Era la forma más demoledora de llamar bonita a alguien que Liv hubiera oído en su vida.
—Olvídalo. No pienso prostituirme por ti.
—Tanta integridad me conmueve, pero no puede calificarse de prostitución si se hace por placer, ¿verdad? Ya lo has visto. Es divino. Así que te llevas los beneficios añadidos. Puedes gozar de él, puedes solazarte en los celos de todas las mujeres, obtendrás todo cuanto tenemos que ofrecer…
—No quiero nada más de vosotros.
—Deberías haberlo pensado antes de firmar el contrato. Pero eso es agua pasada. Liv, si consigues aunque sea tan solo una cita a solas con Gavin Guile, te formaremos como bicroma. Gánate su confianza, y aumentaremos todavía más la recompensa. Pero escúpeme a la cara y toda tu vida se convertirá en piedra infernal. Tu contrato me otorga plenos poderes, y los utilizaré.
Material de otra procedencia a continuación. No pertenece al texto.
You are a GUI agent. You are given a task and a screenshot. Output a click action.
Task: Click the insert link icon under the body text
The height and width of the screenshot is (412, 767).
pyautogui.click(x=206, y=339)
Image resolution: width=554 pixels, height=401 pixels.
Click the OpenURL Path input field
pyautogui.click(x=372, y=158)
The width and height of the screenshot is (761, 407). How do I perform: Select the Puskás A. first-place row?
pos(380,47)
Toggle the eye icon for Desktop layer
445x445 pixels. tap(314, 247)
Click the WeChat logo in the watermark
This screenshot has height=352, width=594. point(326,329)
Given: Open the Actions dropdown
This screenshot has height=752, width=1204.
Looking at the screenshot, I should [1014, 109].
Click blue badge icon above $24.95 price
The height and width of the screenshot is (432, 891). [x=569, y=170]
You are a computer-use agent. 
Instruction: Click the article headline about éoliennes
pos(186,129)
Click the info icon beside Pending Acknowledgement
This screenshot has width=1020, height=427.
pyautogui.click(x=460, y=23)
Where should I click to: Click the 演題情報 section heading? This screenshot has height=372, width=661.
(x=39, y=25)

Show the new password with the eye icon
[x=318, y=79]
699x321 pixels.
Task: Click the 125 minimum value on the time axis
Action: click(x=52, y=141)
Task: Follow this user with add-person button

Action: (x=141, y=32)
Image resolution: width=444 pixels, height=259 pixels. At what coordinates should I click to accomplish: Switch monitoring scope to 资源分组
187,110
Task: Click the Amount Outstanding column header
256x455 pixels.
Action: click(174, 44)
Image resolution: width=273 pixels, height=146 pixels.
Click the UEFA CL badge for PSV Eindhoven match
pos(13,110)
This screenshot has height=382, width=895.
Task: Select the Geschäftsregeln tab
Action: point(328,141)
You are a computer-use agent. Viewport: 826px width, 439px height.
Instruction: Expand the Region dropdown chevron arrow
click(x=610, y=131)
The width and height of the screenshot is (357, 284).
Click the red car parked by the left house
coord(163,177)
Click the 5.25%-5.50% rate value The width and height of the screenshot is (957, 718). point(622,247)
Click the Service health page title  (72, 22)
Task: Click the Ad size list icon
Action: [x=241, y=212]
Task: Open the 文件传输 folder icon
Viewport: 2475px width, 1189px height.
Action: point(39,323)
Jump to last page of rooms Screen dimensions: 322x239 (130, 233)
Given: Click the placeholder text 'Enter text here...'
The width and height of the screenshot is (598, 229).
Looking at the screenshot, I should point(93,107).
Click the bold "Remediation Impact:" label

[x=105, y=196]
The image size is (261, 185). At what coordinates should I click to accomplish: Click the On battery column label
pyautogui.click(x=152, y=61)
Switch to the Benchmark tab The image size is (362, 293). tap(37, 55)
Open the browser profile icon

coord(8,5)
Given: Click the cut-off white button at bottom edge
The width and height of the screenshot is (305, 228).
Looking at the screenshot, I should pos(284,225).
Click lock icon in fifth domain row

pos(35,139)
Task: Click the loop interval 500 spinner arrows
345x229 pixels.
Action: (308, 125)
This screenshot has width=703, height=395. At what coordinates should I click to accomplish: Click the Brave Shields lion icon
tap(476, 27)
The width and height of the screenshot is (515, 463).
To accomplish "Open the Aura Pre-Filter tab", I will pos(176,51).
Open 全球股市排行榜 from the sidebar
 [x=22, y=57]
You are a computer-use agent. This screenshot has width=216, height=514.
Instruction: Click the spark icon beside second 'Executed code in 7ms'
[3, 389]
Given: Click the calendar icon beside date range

La oferta de formar a Liv como bicroma parecía tremendamente generosa a cambio de una simple cita con el Prisma, pero la lógica que había detrás de ello era evidente. Aunque un Prisma podía hacer lo que le placiera, acostarse con una monocroma tyreana sería reprobable, una muestra de mal gusto. Degradante. Una bicroma, por otra parte, al menos gozaba de cierta reputación. Lo cierto era que la oferta no dejaba de ser generosa, y podría avivar las sospechas de Gavin, pero el premio (plantar una espía a la vera misma del Prisma) era tan suculento que los ruthgari estaban dispuestos a correr el riesgo. Necesitaban que Liv dijera que sí.
—Además —concluyó Aglaia—. Si eres más lista de lo que me imagino que eres, podrás averiguar por tus propios medios quién dio la orden de incendiar Garriston. Podrías averiguar quién es el responsable de la muerte de tu madre.